----- INPUT DATA
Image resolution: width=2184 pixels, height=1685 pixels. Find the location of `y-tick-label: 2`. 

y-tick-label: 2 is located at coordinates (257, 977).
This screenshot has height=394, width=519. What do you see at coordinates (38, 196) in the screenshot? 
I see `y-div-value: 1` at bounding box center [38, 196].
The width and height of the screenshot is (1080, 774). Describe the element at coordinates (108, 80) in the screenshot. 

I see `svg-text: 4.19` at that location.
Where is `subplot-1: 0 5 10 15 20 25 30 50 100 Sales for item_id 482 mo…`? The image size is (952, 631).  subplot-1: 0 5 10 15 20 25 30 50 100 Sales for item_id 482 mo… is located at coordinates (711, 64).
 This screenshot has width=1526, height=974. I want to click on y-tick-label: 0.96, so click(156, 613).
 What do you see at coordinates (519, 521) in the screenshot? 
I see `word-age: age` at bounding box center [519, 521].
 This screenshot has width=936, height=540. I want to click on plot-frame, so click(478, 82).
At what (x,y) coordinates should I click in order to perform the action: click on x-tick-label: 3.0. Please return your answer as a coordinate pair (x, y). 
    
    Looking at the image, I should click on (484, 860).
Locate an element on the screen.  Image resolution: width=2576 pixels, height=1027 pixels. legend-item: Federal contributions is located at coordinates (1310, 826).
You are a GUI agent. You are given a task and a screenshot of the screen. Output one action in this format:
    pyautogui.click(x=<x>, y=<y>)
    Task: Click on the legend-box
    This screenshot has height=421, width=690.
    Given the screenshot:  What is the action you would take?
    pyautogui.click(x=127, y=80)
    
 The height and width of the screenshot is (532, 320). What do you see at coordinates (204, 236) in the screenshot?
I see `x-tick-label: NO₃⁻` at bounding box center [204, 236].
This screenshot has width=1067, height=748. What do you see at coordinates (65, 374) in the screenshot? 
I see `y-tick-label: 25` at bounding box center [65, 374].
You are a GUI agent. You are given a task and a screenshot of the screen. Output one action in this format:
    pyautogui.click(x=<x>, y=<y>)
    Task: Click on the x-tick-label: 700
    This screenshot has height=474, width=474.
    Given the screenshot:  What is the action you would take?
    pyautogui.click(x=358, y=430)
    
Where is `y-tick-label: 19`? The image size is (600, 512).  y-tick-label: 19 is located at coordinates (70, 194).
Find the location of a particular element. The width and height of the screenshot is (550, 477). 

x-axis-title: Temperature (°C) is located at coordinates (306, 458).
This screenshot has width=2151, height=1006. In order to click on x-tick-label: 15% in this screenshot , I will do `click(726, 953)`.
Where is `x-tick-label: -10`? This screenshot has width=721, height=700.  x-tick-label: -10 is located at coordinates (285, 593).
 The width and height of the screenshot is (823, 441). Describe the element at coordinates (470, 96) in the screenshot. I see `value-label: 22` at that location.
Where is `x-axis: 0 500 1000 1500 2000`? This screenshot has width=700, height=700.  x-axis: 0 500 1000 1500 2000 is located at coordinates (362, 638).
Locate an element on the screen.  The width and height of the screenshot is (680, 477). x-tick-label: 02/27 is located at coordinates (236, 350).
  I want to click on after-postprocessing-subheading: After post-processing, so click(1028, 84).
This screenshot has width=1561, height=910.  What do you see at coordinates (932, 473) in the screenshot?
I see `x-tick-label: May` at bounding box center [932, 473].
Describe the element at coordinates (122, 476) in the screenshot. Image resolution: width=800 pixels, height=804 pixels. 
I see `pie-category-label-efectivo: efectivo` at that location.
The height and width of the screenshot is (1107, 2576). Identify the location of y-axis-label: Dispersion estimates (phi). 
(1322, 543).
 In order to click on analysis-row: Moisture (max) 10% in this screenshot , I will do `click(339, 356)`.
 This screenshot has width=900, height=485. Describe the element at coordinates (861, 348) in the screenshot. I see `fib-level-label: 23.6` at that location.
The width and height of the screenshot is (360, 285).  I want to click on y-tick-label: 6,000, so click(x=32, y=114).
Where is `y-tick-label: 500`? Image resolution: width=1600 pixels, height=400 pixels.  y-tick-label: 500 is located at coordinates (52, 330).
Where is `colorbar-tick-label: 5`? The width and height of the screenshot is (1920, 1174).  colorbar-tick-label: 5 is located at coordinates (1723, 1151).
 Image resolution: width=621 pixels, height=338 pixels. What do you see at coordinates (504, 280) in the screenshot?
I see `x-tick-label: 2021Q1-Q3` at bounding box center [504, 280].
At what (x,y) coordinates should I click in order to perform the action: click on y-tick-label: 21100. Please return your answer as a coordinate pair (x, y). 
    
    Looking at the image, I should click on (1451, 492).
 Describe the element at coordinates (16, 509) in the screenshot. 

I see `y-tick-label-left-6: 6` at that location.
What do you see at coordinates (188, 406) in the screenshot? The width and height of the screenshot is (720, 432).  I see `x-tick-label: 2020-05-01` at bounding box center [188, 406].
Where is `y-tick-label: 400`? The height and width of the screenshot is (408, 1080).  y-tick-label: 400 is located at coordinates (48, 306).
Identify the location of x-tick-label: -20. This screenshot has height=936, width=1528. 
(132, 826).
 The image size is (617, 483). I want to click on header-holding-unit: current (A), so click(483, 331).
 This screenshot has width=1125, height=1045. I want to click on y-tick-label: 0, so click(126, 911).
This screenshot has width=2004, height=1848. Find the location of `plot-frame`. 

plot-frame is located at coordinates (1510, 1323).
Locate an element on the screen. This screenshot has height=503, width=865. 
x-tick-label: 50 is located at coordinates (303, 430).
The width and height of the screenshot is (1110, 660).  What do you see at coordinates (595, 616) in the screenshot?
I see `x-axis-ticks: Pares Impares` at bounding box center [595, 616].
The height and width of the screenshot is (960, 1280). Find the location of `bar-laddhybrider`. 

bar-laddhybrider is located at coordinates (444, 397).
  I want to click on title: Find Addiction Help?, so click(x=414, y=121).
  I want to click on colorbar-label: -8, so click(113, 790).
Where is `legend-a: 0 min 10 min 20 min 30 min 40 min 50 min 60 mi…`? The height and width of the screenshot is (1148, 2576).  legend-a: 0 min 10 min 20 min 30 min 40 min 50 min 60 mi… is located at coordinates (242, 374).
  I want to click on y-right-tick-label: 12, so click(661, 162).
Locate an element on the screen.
----------
## WHAT YOU ARE ASKED TO DO
How many lines of the data above contain the word "frame"? Reply with the number alone.

## SOLVED EXERCISE
3